Stored items:
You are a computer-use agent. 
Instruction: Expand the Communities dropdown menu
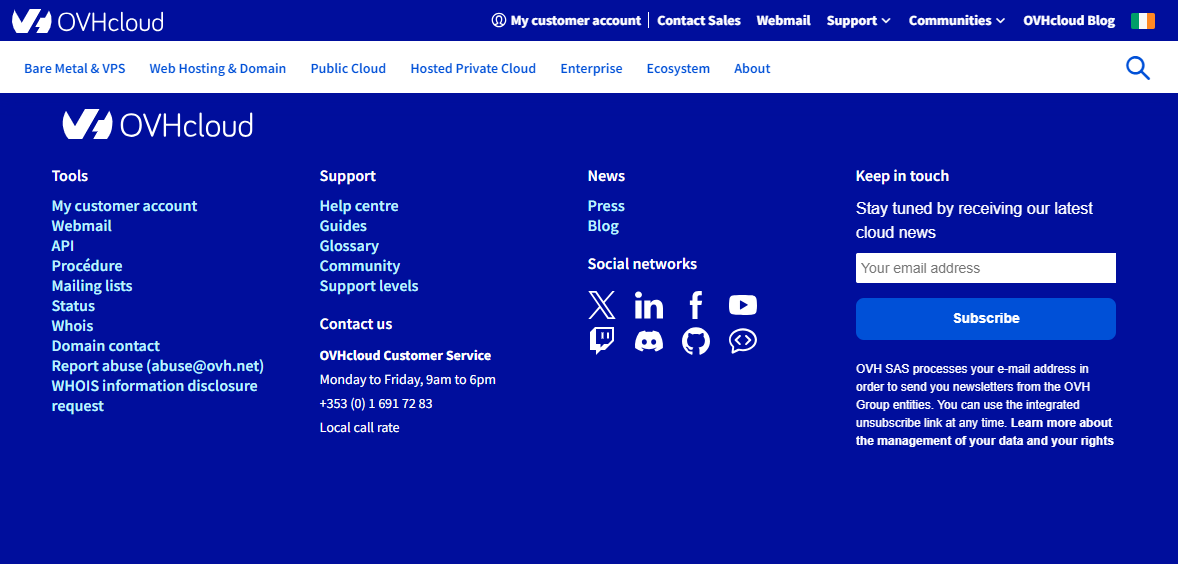pos(956,21)
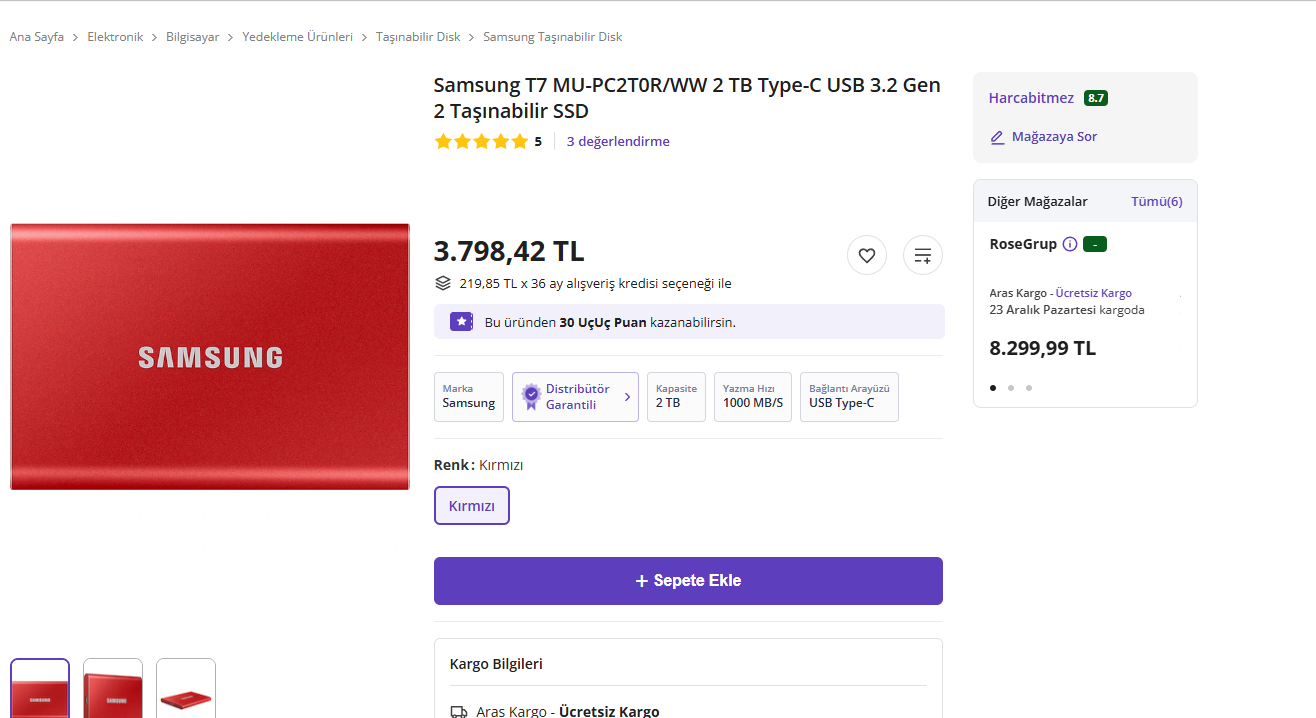Click the Distribütör Garantili badge icon
Viewport: 1316px width, 718px height.
pyautogui.click(x=531, y=397)
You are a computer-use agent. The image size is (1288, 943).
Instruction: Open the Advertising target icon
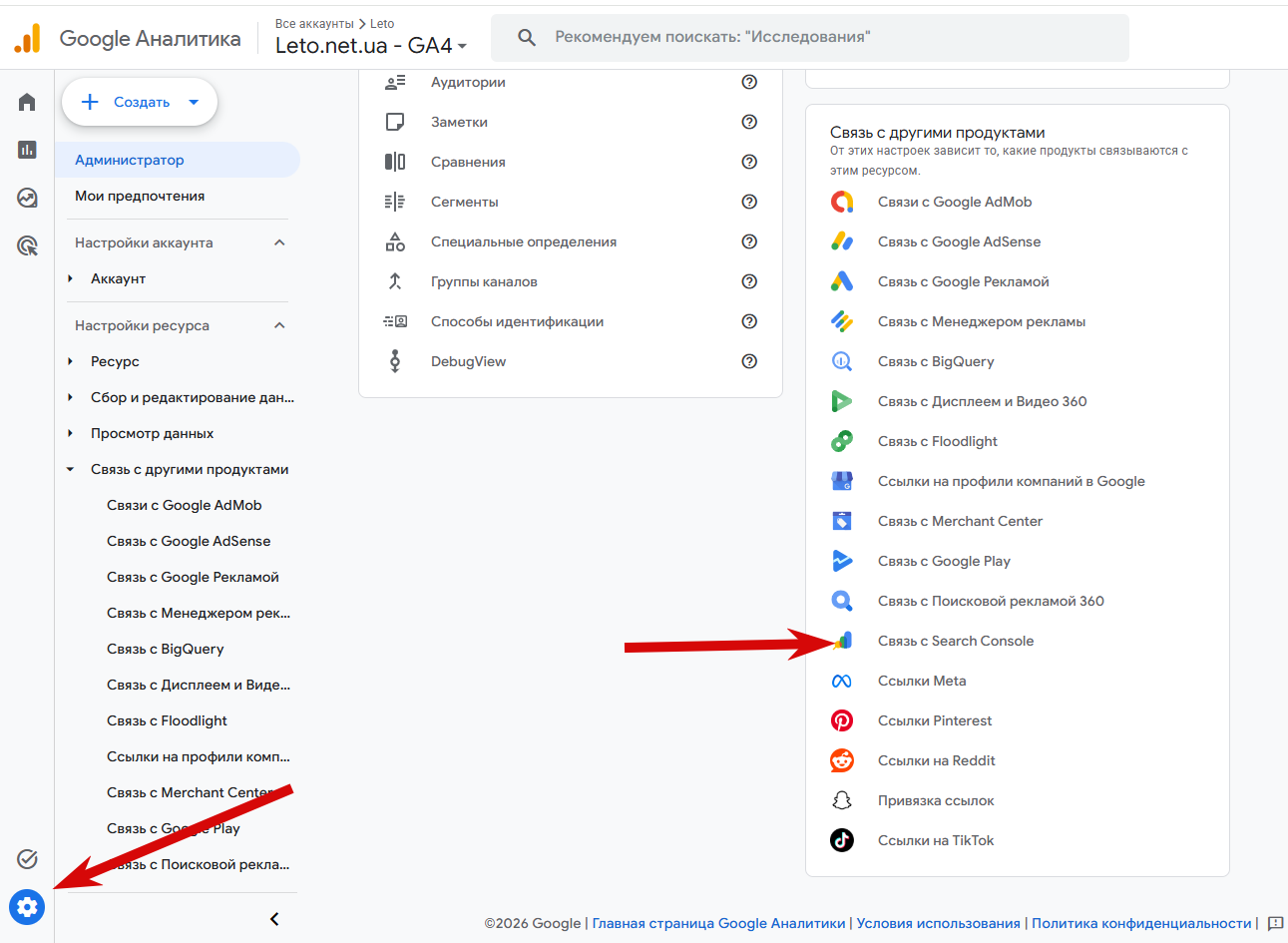[x=27, y=245]
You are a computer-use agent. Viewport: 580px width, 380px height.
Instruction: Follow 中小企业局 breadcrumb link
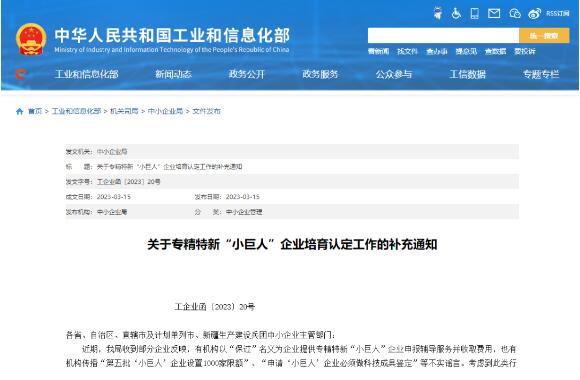pyautogui.click(x=165, y=111)
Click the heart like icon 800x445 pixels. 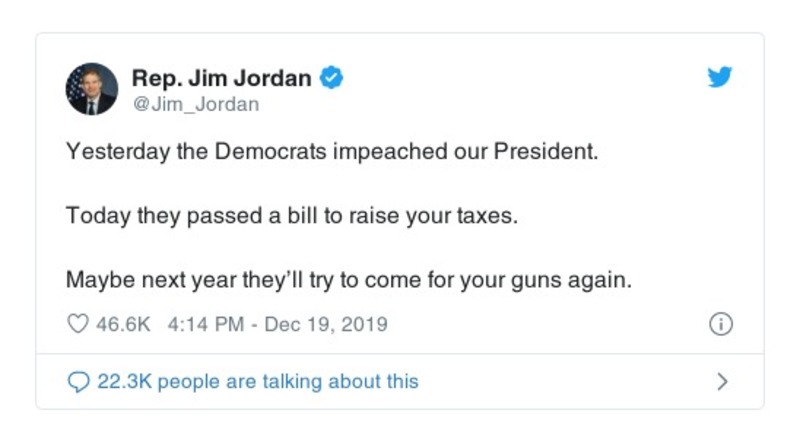click(x=77, y=325)
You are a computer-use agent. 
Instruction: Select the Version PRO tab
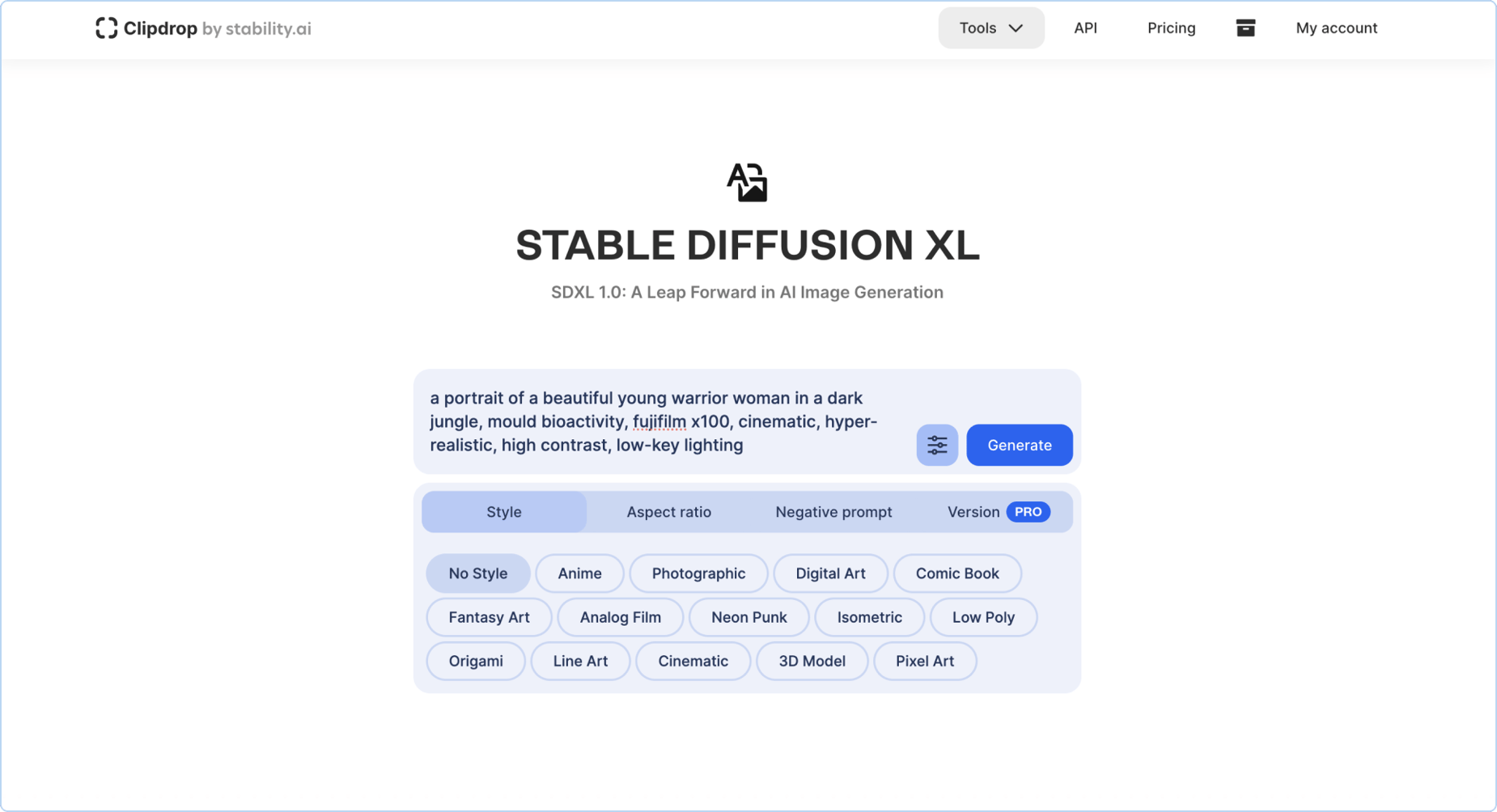click(998, 512)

TASK DETAILS:
Lay out as a Markdown table, with columns Row and Line, the lines from the start of the stored items through the line containing "[x=27, y=245]", both included. Skip blank lines and leave the pictures out.

SOLUTION BELOW:
| Row | Line |
|---|---|
| 1 | You are a computer-use agent.  |
| 2 | Instruction: Expand the Communities dropdown menu |
| 3 | pos(956,21) |
| 4 | Click the Distribütör Garantili badge icon |
| 5 | Viewport: 1316px width, 718px height. |
| 6 | pyautogui.click(x=531, y=397) |
| 7 | You are a computer-use agent. The image size is (1288, 943). |
| 8 | Instruction: Open the Advertising target icon |
| 9 | [x=27, y=245] |